### WORK ORDER 1
Using the clinical case passage, say whether each statement agrees with it. Answer yes or no and quote the deciding words. (a) The urodynamic investigations performed on fesoterodine showed detrusor overactivity. (b) The patient had demonstrable genital prolapse but did not find it troublesome. (c) Nocturia secondary to nocturnal polyuria responds to antimuscarinic medication.
### WORK ORDER 2
Pick up the clinical case passage after its final sentence and continue writing it.

### READING PASSAGE
At the 24-week visit, the urogynecologist’s review was in favor of continuing with fesoterodine 4 mg since the patient’s urgency and UUI were much improved. However, there was still some SUI limiting her physical activity. The urodynamic investigations performed while the patient was on fesoterodine showed a cystometric capacity of 500 ml, no evidence of detrusor overactivity, moderate urodynamic SUI, and no evidence of voiding dysfunction. Hence, as suggested by the 6th International Consultation on Incontinence , the urogynecologist discussed the possibility of surgery for SUI and continued the current pharmacological treatment.
This clinical case illustrates some important take-home messages:(i)It is important to treat the most bothersome symptoms first.(ii)In case of mixed urinary symptoms, there is a need to look for a possible urogenital prolapse; this particular patient had demonstrable genital prolapse but did not find it troublesome.(iii)Fesoterodine is effective and well tolerated in the elderly, and is rated B (beneficial) by the LUTS-FORTA classification.(iv)Vaginal estrogen is effective in the management of urogenital atrophy and recurrent UTIs.(v)There is evidence to support the combined use of estrogen and antimuscarinics.(vi)Nocturia secondary to nocturnal polyuria does not respond to antimuscarinic medication and should benefit from lifestyle advice and consideration of desmopressin treatment.

### THE DATA
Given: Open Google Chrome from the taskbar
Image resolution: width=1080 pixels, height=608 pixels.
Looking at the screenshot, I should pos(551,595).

### RESPONSE 1
(a) No: "no evidence of detrusor overactivity"
(b) Yes: "this particular patient had demonstrable genital prolapse but did not find it troublesome"
(c) No: "does not respond to antimuscarinic medication"

### RESPONSE 2
Finally, the conclusions were that, firstly, the cornerstone symptom of OAB, urgency, is very common, and that many OAB patients may not be diagnosed appropriately. Secondly, when urgency is diagnosed, the use of antimuscarinics should be considered. Thirdly, fesoterodine has the benefit of flexible dosing and can be titrated accordingly; therefore, before switching to another medication, increasing the dose for further efficacy should be considered. Finally, the patient should not be considered as a passive subject but as a real actor in the treatment process; involving her/him in the treatment plan increases her/his adherence and the improvement of treatment outcomes.
Conflicts of Interest
A. Tubaro has received support as a consultant/lecturer or for scientific studies from Allergan, Astellas, Bayer, Boston Scientific, Pfizer, Pierre Fabre, and Takeda Millennium. J. Heesakkers has received support as an investigator from Astellas, Boston Scientific, Ipsen, Bluewind, and UrogynBV; and as consultant from Astellas, Allergan, Bluewind, UrogynBV, Ixaltis, and Pierre Fabre. J.N. Cornu has received support as a consultant from Allergan, Astellas, Boston Scientific, Bouchara-Recordati, Coloplast, Cousin Biotech, Medtronic, Mundipharma, Pfizer, Pierre Fabre Medicament, SAP, and Takeda; and as investigator from Astellas, GT Urological, Medtronic, Ipsen, and Coloplast. D. Robinson has received support for research from Astellas, Pfizer, Allergan, and Ferring; for consultancy from Astellas, Pfizer, Ferring, Allergan, and Ixaltis; and as speaker from Astellas, Pfizer, Contura, Ferring, and Pierre Fabre.
Participation in the satellite symposium “They Have a Common Urgent Problem” at the International Continence Society 47th Annual Meeting in September 2017 in Florence, Italy, and writing assistance were sponsored by Pierre Fabre (Castres, France).